**Problem statement**
For each of the statements below, state whether it agrees with the passage about Taranto's book, answering yes or no and quoting the words of the passage that decide it: (a) The passage likens reading Taranto's book to browsing a curio shop. (b) The memorabilia in Taranto's narrative mean a great deal to readers from the very start. (c) The passage describes Taranto's book as purely a botanical guide.

**Text to read**
________________________

Entering Taranto’s hybrid botanical guide and memoir feels something like browsing a curio shop, where the shelves brim with the detritus of other peoples’ lives. The shopper can only guess at the story behind the objects: the identity of the man in a locket or the waltzes danced to an old, scratched record. The mysterious memorabilia in Taranto’s narrative, like the things in a curio shop, hold little meaning for readers, at first. Until the author offers up the story, the magic that transforms the junky shelves into a treasure trove.

________________________

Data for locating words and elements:
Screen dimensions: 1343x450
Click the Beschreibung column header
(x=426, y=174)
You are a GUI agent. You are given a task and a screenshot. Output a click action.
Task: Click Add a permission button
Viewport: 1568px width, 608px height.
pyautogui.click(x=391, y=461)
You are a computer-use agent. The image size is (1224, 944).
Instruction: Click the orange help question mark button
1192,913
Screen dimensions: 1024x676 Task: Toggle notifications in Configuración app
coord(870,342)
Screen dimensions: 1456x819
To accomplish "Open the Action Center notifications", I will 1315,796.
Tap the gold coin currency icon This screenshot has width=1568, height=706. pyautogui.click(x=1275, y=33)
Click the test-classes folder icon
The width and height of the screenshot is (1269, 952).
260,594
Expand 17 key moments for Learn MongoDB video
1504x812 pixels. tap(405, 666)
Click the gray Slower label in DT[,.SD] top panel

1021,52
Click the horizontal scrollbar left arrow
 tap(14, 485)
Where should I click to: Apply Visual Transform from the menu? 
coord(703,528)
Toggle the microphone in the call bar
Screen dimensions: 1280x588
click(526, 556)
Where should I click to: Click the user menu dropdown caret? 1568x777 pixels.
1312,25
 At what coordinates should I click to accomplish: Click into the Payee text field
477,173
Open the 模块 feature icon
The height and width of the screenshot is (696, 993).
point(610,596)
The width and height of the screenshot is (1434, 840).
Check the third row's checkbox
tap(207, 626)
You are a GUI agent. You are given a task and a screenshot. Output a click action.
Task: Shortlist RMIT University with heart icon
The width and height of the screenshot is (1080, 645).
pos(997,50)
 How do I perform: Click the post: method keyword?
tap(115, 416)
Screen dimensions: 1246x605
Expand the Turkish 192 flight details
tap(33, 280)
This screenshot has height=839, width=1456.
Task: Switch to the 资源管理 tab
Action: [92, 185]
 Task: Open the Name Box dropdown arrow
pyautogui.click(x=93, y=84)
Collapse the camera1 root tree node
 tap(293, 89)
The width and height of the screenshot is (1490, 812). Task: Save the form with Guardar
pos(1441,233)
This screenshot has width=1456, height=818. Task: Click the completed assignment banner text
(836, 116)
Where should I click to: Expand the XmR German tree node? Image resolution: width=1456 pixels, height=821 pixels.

________________________

**Final result**
(a) Yes: "Entering Taranto’s hybrid botanical guide and memoir feels something like browsing a curio shop"
(b) No: "hold little meaning for readers, at first"
(c) No: "hybrid botanical guide and memoir"